Working collaboratively with a team of industry experts and innovators, members of this pillar will be the voice-of-customer for stakeholders, including public and private clients, consultants, contractors, SMEs, and professional bodies.
A central enabler for culture change will be the creation of a single source of expertise where productivity, energy performance, sustainability, decarbonisation, the circular economy, procurement, standards adoption, and BIM co-exist and are actively promoted, supported, and enabled, including through the provision of appropriate training and education.
Digital Standards Pillar
Digital standards provide a common language that can be translated to technical specifications enabling clients, designers, contractors, and facilities managers, irrespective of their preferred tools, to communicate efficiently and reduce cost, rework, and disputes.
This pillar will be populated by leaders in standards adoption who will work with the innovation team to deliver guidance, showcase best practice, and assist organisations – irrespective of scale or role within the construction supply chain – to excel. The pillar, working closely with the digital procurement and education and training pillars, will develop and deliver to the sector an Irish Information Management (BIM/ Digital Construction) Framework.
Digital Education & Training Pillar
Education and training are key to the digital transformation of the Irish construction sector. Clients, managers, professionals, and workers need to have relevant knowledge and abilities to collectively advance the design, construction, and lifecycle management of the built environment. Industry members in this pillar will represent the key stakeholder groups of both consumers and producers of training and education provision.
The outputs of the pillar will include a comprehensive suite of upskilling courses, aligned with the other pillars of activity of the Build Digital Project, available for high-quality, consistent delivery across the country, including with the support of a wide range of professional bodies, representative groups, and public and private educational organisations. Education programmes at third level will also be further developed to attract new talent to a more innovative sector with exciting career options.
Digital Procurement Pillar
The industry members of the Digital Procurement Pillar bring national and international expertise on best practice in sustainable digital procurement and digital product supply chain practices to the forefront of the Build Digital Project. The innovators within this pillar will closely monitor the project’s living labs. Industry members’ input into the development of adaptations of best practice into guidelines and exemplars via in-depth case studies and lessons learned analyses will be essential.
This pillar aims to develop supports that will make it easier for SMEs across the entire construction supply chain to learn how to adapt to more agile, digitally enabled, sustainable procurement practices. Additional supports for guiding this transformation will be provided to SME leadership teams by the Digital Leadership & Cultural Change Pillar, with other enablers being provided as guides, toolkits, and training materials by the other pillars.
Sustainability & Climate Action Pillar
This pillar will address the excessive patterns of consumption typical within many current construction practices. These patterns have been facilitated by the traditional linear extract-produce consume-dispose resource flow model of the modern economic system. There is now a unique opportunity to move towards a more circular economy and built environment sector – one that prioritises designing out waste and that views products, components and assets as valuable resources, which should retain utility for as long as possible.
Industry members in this pillar will be passionate about and leaders in transforming mindsets and actions to achieve a more sustainable, responsible sector.
The Sustainability & Climate Action Pillar will develop, pilot, and continuously improve a number of toolkits for use by SMEs and clients, both for adoption by their businesses directly and in support of their supply chains. A toolkit for use by educators and trainers, including in-house trainers, will also be developed. Industry members will play a critical role in ensuring the fitness-for-purpose of all developed tools.

○ ○ ○ ○ ○

GOAL 1 —
Answer these questions using the excerpt on the Build Digital Project pillars:
(a) What framework will the Digital Standards Pillar develop and deliver to the sector?
(b) What will the innovators within the Digital Procurement Pillar closely monitor?
(c) Besides toolkits for SMEs and clients, what toolkit will the Sustainability & Climate Action Pillar develop?

PROVIDED ENTRIES —
○ ○ ○ ○ ○

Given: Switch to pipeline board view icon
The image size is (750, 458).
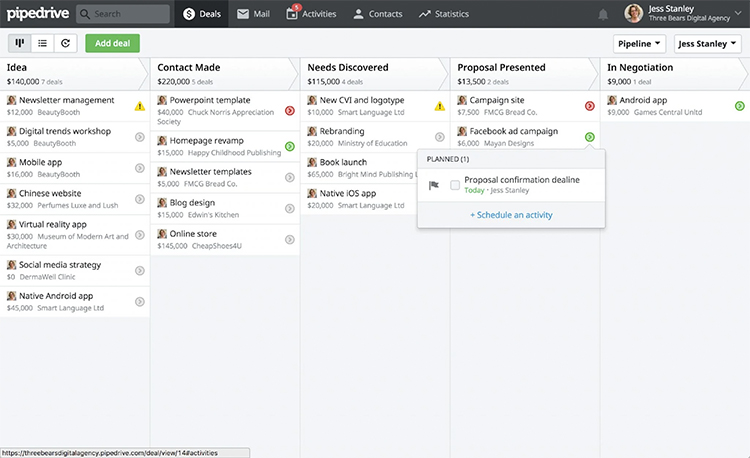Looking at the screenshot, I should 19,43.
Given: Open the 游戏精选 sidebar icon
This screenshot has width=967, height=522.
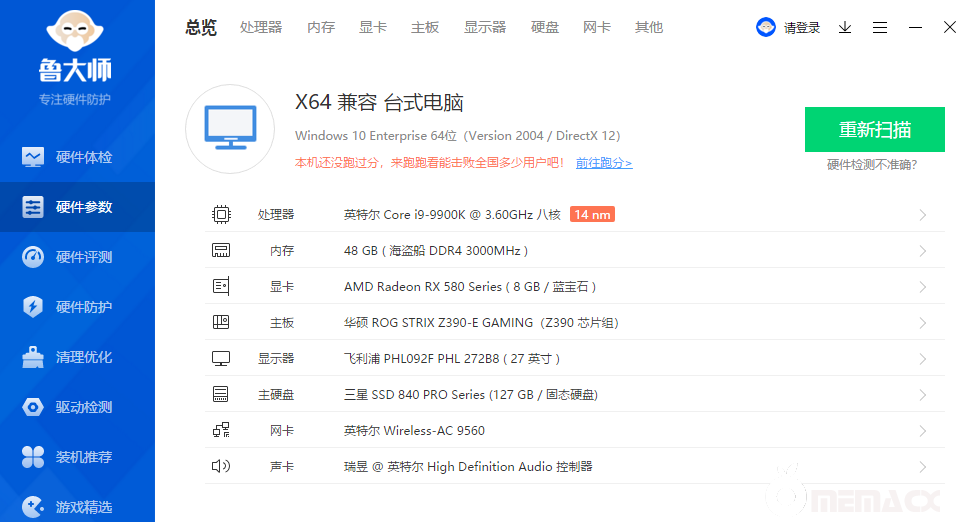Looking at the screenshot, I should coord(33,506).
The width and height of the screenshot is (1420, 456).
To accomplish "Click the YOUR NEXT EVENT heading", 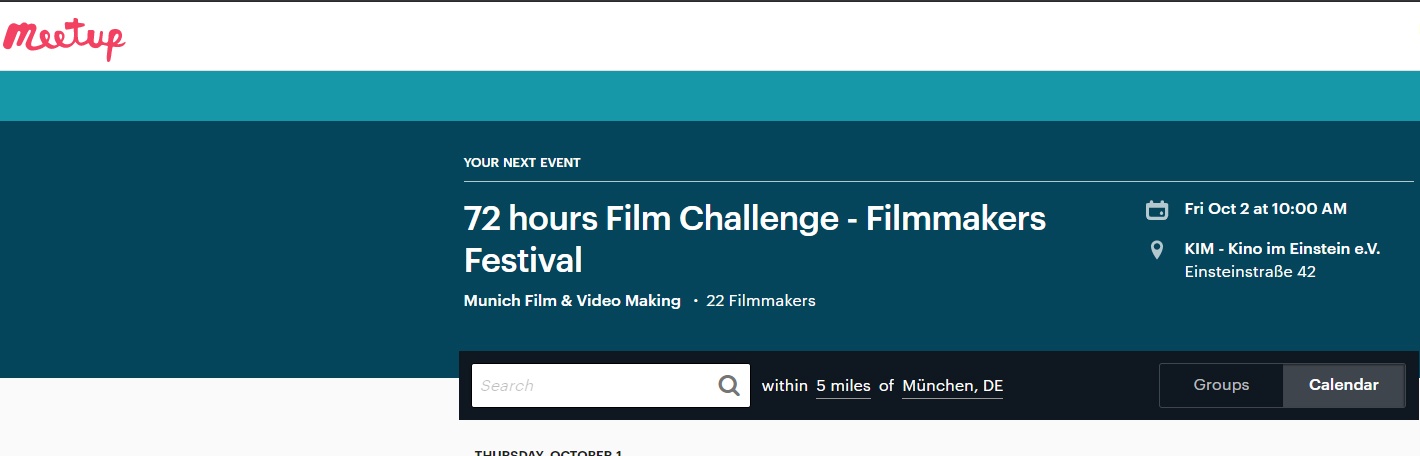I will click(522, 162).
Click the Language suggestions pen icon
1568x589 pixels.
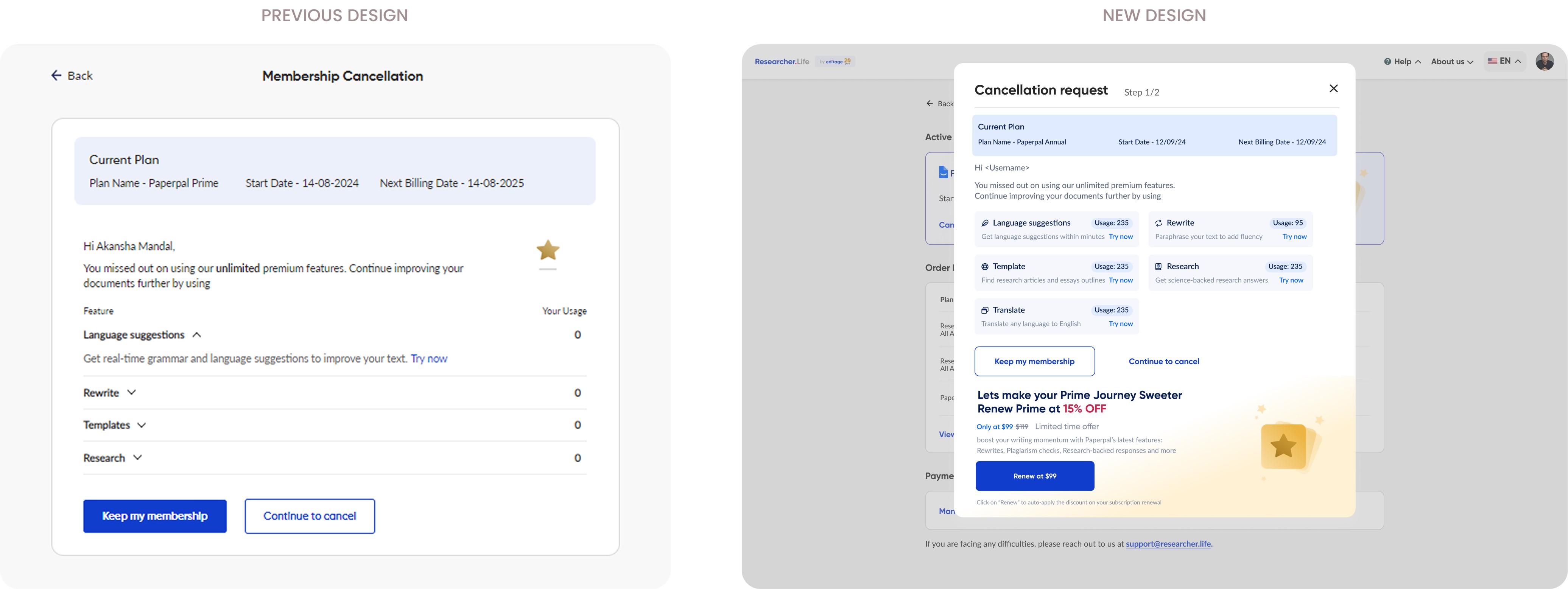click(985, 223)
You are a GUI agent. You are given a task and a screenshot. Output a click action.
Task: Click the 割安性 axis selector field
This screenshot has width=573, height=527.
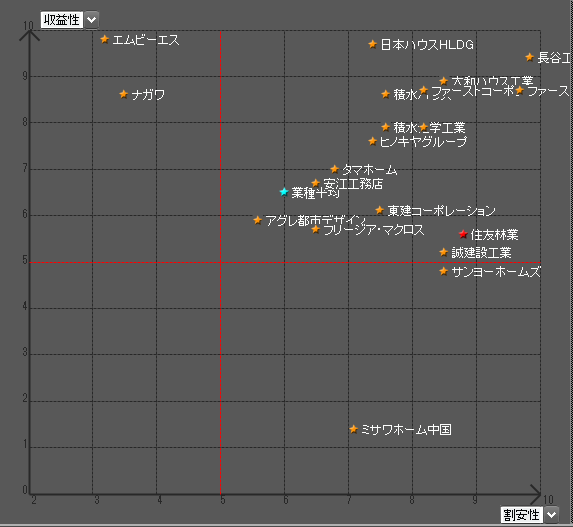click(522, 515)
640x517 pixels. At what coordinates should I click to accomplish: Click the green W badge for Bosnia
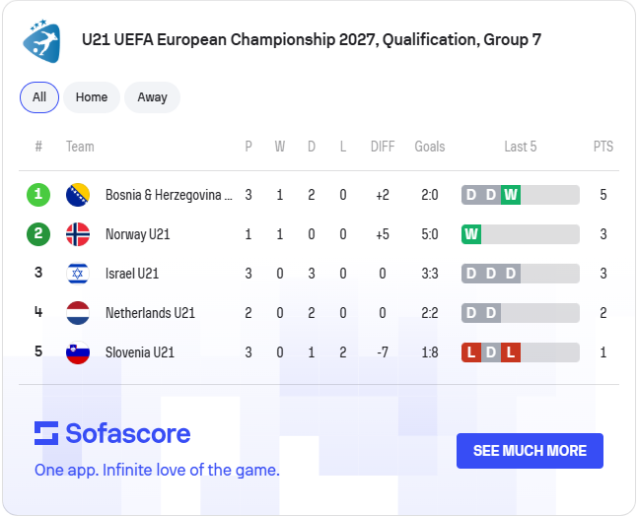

○ ○ ○ ○ ○

GOAL 2 — Put the lines of the records into a numbered list, starting with the line that contains "Click the Language suggestions pen icon" and going on through the line that contains "click(522, 515)". Leave out blank lines and the pictures.

EXERCISE SOLUTION 1 —
(a) An Irish Information Management (BIM/ Digital Construction) Framework.
(b) The project's living labs.
(c) A toolkit for use by educators and trainers, including in-house trainers.

EXERCISE SOLUTION 2 —
1. Click the Language suggestions pen icon
2. 1568x589 pixels.
3. click(985, 223)
4. You are a GUI agent. You are given a task and a screenshot. Output a click action.
5. Task: Click the 割安性 axis selector field
6. This screenshot has width=573, height=527.
7. click(522, 515)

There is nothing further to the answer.